Funding fight brews over literacy bill

Two of this year’s most significant education bills – the annual school finance act and the proposed early literacy legislation – have become entangled in maneuvering over how to pay for the literacy measure.

Rep. Tom Massey acknowledged Monday that he wants the finance measure, House Bill 12-1345, to sit in the House until he has a better idea what the Senate wants to do about funding House Bill 12-1238, the measure that would encourage holding back some third-graders with low reading skills and generally seek to upgrade literacy education in early grades.

Massey, a Poncha Springs Republican and chair of the House Education committee, is the prime House sponsor of both bills.

The funding bill went to the House floor on April 10. Normally, the school finance act moves more or less in synch with the main state budget bill. This year’s version of that measure, House Bill 12-1335, passed the House last Thursday.

The school funding legislation has been on each day’s House calendar since late last week but has been laid over every day, including on Monday.

Chatter about the issue has spread around the statehouse. During a budget briefing for senators Monday, Sen. Pat Steadman, D-Denver, referred to the school finance bill “being held hostage in the House at the moment.”

The literacy bill has drawn the most public attention on the issue of holding back some third graders.

Background

But the bill doesn’t propose mandatory retention of third graders based on reading scores, and those parts of the bill were softened as the measure moved through the House. Massey said Monday he doesn’t think that should be an issue, although he said he’s hearing “there still seems to be some heartburn over retention.”

Rather the potential cost of a new literacy program in the early grades has emerged as the biggest concern as the bill moved from the Republican-controlled House to the Senate, where Democrats have the majority.

“That is a significant part of the discussion,” said Senate President Brandon Shaffer, D-Longmont.

Massey noted that various interest groups are arguing that “costs will be more significant” than originally estimated. If the bill needs more funding, Massey said that might well have to come from the finance act. The two bills “are integrally linked,” Massey said.

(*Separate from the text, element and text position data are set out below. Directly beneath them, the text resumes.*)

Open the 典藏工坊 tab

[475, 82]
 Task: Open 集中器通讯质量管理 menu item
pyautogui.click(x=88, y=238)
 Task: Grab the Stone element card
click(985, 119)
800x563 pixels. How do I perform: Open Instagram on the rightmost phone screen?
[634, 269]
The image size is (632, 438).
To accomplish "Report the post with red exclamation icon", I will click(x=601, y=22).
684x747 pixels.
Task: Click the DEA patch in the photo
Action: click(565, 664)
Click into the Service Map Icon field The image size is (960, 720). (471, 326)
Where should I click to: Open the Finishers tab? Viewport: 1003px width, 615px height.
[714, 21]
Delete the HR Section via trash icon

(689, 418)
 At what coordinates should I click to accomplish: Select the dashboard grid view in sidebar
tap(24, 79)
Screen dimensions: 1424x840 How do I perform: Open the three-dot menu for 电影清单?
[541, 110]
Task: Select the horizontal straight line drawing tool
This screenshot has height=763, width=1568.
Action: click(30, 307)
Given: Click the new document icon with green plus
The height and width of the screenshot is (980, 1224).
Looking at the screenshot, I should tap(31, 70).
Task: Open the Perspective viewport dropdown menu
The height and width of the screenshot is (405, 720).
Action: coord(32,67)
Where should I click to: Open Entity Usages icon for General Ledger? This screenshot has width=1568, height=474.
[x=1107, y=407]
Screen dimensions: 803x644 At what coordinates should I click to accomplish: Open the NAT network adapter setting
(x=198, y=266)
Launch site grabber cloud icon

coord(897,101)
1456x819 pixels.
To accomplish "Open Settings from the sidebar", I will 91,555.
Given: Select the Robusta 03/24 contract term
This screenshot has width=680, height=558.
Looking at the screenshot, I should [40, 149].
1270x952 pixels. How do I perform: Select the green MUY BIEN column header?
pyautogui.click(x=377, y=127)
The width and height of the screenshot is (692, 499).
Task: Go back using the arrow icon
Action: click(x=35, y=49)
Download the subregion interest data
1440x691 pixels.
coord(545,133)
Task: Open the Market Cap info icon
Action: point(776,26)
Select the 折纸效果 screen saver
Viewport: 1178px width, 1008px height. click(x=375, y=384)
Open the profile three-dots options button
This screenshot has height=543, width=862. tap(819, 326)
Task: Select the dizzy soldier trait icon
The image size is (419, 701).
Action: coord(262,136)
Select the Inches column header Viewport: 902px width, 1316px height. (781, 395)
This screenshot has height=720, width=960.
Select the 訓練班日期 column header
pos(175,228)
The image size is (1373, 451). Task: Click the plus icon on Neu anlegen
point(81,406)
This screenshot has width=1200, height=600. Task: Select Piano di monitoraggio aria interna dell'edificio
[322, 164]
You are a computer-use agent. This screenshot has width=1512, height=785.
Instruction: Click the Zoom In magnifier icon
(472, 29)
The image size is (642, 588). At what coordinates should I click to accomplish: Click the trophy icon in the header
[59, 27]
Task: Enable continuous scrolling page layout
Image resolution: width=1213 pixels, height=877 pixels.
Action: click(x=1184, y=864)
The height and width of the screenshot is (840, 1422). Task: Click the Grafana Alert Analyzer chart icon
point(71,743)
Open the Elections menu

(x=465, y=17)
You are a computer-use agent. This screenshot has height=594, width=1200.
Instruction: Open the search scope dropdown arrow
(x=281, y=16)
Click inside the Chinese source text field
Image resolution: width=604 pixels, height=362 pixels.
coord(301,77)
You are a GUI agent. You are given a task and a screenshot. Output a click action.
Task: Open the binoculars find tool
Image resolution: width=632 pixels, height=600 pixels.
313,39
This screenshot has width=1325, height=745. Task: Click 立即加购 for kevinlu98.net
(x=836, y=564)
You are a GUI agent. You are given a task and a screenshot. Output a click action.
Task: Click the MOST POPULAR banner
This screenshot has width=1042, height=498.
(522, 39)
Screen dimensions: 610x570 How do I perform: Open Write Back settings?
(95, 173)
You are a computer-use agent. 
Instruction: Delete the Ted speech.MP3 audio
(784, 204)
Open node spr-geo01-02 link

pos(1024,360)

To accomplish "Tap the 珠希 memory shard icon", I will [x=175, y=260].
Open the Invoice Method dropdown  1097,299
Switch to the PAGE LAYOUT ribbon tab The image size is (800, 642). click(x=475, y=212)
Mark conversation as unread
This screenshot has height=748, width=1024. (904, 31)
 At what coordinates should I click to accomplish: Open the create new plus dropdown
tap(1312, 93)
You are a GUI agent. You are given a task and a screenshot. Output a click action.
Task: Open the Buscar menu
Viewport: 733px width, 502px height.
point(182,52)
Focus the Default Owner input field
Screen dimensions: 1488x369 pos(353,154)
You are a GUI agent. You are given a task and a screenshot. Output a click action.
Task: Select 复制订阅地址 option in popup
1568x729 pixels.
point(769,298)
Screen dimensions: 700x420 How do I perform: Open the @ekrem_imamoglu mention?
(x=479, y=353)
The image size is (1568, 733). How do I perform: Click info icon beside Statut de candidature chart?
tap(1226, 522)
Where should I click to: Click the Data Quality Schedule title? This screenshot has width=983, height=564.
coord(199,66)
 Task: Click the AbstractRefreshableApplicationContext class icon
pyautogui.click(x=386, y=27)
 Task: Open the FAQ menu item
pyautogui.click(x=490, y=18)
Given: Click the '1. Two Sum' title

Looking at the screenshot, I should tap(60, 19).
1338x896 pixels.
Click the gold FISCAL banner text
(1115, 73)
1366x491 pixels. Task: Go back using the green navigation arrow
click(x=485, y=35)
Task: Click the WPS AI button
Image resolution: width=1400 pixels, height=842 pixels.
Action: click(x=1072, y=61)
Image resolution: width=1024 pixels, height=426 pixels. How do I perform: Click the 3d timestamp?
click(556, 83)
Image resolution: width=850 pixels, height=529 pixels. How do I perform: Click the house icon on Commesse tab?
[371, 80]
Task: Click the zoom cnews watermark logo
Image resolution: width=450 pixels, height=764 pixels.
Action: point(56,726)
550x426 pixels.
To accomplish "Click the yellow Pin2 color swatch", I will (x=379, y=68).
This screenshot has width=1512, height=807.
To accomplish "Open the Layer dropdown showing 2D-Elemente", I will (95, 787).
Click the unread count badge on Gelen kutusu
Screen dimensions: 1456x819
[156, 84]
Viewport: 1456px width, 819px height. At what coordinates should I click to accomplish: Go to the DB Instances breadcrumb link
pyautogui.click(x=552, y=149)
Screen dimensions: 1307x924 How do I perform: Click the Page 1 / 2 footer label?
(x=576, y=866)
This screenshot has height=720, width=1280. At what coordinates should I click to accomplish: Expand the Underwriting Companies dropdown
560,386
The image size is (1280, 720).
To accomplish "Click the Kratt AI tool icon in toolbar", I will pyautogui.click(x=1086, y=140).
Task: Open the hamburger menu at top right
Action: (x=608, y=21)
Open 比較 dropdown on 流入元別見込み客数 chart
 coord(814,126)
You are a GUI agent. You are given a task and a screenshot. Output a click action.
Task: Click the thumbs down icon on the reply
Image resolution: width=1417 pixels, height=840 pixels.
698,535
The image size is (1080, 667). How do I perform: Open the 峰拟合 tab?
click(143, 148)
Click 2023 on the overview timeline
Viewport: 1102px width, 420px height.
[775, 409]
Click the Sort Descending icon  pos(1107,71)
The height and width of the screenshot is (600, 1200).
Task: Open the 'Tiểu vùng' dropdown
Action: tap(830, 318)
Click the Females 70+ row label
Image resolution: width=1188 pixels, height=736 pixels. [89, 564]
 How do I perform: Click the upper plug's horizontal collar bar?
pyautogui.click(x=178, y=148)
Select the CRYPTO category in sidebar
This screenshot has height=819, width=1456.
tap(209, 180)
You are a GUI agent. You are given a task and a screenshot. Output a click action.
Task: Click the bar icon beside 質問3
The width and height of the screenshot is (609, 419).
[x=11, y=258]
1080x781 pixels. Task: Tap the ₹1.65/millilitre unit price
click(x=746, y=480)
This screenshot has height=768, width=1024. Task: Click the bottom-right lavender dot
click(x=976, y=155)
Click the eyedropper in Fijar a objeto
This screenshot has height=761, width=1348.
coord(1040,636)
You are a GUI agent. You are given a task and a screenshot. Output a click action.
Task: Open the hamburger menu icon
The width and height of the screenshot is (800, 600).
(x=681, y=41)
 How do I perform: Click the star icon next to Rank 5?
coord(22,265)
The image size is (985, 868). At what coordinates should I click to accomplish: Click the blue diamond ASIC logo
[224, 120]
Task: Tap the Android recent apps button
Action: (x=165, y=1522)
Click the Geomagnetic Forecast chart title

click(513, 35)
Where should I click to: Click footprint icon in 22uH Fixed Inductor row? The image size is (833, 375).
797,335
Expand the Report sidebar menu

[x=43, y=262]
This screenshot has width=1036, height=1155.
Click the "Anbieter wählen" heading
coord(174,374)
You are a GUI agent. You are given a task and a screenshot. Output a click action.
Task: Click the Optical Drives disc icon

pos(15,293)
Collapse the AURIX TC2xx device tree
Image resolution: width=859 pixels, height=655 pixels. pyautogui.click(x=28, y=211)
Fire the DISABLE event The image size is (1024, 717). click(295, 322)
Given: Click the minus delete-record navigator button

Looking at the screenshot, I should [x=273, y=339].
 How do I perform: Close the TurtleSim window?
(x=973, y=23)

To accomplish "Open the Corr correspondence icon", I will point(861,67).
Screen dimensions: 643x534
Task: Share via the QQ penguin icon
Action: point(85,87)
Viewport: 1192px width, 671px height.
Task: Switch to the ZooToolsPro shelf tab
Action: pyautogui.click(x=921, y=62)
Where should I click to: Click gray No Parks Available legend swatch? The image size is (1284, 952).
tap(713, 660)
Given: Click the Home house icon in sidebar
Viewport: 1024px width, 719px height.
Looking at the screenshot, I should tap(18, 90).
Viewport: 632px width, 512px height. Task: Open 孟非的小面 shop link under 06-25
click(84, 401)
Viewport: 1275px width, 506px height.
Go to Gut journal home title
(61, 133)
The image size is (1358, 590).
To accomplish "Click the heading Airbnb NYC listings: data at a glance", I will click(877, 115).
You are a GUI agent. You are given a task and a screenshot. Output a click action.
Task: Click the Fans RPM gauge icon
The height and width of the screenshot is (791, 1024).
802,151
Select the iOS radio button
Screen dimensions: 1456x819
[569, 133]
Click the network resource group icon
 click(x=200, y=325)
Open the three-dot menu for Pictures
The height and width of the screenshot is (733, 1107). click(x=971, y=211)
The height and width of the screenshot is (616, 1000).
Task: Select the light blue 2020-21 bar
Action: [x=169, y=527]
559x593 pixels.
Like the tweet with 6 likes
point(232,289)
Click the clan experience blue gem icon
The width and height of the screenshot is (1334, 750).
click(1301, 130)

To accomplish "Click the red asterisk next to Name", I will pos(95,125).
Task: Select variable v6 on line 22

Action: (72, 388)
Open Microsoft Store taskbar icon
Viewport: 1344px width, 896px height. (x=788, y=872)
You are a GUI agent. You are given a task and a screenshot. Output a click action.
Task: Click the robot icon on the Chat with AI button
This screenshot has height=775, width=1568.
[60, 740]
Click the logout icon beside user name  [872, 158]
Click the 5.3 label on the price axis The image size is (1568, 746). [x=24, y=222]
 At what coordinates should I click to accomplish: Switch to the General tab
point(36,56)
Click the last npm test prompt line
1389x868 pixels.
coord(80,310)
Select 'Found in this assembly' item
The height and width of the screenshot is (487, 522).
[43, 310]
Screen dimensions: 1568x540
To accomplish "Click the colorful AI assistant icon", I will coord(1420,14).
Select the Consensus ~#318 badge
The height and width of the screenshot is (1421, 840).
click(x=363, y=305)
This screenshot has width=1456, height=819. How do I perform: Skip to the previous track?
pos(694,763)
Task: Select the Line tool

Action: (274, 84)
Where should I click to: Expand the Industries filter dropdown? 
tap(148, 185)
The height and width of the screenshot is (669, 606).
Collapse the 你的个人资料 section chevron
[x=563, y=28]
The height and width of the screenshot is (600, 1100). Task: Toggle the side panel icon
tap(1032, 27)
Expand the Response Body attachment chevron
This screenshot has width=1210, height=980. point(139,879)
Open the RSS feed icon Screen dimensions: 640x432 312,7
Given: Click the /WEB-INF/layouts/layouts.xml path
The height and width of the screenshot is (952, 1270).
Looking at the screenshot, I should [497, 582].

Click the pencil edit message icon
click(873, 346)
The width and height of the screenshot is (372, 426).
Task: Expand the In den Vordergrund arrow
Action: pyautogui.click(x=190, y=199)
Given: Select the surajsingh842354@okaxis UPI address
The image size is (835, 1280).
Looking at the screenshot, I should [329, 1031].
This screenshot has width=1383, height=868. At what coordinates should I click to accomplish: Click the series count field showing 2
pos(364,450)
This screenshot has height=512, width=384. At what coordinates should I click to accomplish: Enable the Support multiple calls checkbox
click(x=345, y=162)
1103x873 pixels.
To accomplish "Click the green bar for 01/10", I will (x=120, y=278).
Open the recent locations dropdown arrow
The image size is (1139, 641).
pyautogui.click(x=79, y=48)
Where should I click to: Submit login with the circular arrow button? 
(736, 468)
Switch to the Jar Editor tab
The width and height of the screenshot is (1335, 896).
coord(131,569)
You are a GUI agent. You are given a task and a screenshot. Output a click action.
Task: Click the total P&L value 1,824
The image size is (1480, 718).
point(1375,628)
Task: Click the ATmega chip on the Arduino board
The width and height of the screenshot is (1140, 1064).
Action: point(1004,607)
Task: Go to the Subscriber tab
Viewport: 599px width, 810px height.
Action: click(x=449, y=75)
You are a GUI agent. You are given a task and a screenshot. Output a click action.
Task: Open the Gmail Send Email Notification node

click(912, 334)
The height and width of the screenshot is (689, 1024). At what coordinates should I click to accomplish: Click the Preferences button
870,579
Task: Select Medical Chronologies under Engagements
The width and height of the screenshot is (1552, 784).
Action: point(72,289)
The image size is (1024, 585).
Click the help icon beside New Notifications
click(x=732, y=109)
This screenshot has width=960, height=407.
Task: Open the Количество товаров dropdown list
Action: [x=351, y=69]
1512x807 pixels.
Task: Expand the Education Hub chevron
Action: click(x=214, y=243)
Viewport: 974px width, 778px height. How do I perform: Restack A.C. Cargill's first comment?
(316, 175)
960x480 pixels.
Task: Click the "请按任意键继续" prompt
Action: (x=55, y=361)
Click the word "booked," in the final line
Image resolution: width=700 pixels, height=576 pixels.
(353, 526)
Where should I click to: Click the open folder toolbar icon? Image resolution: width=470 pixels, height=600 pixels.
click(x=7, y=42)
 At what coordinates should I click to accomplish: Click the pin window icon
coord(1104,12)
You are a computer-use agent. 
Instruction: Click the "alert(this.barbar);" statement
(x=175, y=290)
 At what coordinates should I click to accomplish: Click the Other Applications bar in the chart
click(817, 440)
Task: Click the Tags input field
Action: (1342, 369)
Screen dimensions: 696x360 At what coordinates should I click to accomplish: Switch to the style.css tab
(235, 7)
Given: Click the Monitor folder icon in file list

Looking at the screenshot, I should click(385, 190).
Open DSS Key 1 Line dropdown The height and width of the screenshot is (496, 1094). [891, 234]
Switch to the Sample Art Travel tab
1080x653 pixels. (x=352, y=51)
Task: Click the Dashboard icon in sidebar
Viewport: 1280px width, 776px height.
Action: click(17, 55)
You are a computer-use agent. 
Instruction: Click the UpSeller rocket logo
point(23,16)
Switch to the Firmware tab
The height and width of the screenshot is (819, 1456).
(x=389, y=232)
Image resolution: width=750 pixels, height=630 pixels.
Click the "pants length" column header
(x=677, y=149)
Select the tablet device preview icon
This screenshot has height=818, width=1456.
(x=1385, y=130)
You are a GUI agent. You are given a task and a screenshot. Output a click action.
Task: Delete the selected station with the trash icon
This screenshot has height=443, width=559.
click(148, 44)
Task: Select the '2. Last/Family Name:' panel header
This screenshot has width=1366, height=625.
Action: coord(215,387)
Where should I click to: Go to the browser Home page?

“We want to control our own destiny,” he said, explaining why he’d like the finance bill to stay in the House until there’s some agreement on costs and how they should be covered.

Shaffer said, “One of the major concerns is that the bill creates unfunded mandates.”

The current version of the literacy bill would provide about $5.3 million for the new Colorado Early Literacy Act, most of it taken from the existing Read to Achieve grant program, which serves only a small percentage of students statewide.

One person familiar with the ongoing literacy negotiations said the two sides are $5 to $10 million apart on how much more funding the bill should have. (At one point, some school district representatives reportedly argued that the bill should require $37 million in funding.)

School districts have experienced successive years of state budget cuts and also are sensitive about the unfunded requirements of recent reform legislation, including the 2008 Colorado Achievement Plan for Kids and the 2010 educator effectiveness law. So they’re digging in their heels on the literacy bill.

Massey said he agrees that bill needs to be appropriately funded.

Shaffer said a lot of work remains on the funding issue. “There are a variety of ideas [but] we’re really at a brainstorming stage. … I wish I could be more specific. … We’re still in the process of trying to figure that all out.”

The literacy bill currently is scheduled for a hearing in the Senate State Affairs Committee on April 25.

Asked if discussions would be wrapped up by then, Shaffer said, “We are working on it and hopefully have something positive in the next week or two.”

Taking money out of the 2012-13 school finance act for the literacy bill could be a tricky issue. As it now stands, the finance act would provide enough state funding in 2012-13 to keep per-pupil funding at the same level as this year, although many school districts would still have to make cuts in their budgets. Eating into that pot of money for literacy programs would reduce funding for overall school operations, a move school districts would resist.